By Robert Markow
Can any city in North America besides New York boast such a long and distinguished history of performances of Wagner’s Ring as San Francisco? As far back as 1891, Emma Juch’s touring company performed Die Walküre there. In 1900, Maurice Grau brought a stellar Ring to the city with names like Lillian Nordica, Johanna Gadski, Ernestine Schumann-Heink and Edouard de Reszke. In 1935, thirteen years after the present, permanent company was founded, San Francisco Opera (SFO) gave its own first Ring cycle with a cast to lust after: Flagstad, Melchior, Schorr, List and Rethberg among them. There was not another cycle given until 1972, but all four individual operas were presented periodically in the meantime. The 1956 Walküre starred Birgit Nilsson in her American debut; Nilsson also sang all three Brünnhildes in the 1972 cycles, alternating with fellow Swede Berit Lindholm. Further cycles were given in 1985, 1990 and 1999. In all, prior to the most recent cycles given in June 2011, the company had presented 33 Rheingolds, 73 Walküres, 21 Siegfrieds and 19 Götterdämmerungs for a total of 146 individual performances, many featuring leading interpreters of the day in their roles.

# Data lines
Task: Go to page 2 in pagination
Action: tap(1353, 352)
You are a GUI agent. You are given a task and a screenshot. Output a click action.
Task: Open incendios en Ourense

# Stated goal
Condense the paragraph beginning "Can any city in North America" from the piece on Ring performances in San Francisco into a short list of its main facts. The lines were taken from a different source than the text.

# Answer for the task
- 1891: Emma Juch's touring company performed Die Walküre in San Francisco.
- 1900: Maurice Grau brought a Ring with Lillian Nordica, Johanna Gadski, Ernestine Schumann-Heink and Edouard de Reszke.
- 1935: San Francisco Opera, founded thirteen years earlier, gave its first Ring cycle, with Flagstad, Melchior, Schorr, List and Rethberg.
- 1935–1972: no full cycle, though all four operas were staged individually. Birgit Nilsson made her American debut in the 1956 Walküre.
- 1972: Nilsson sang all three Brünnhildes, alternating with Berit Lindholm.
- Further cycles came in 1985, 1990 and 1999.
- Before the June 2011 cycles, the company had given 146 performances: 33 Rheingolds, 73 Walküres, 21 Siegfrieds and 19 Götterdämmerungs.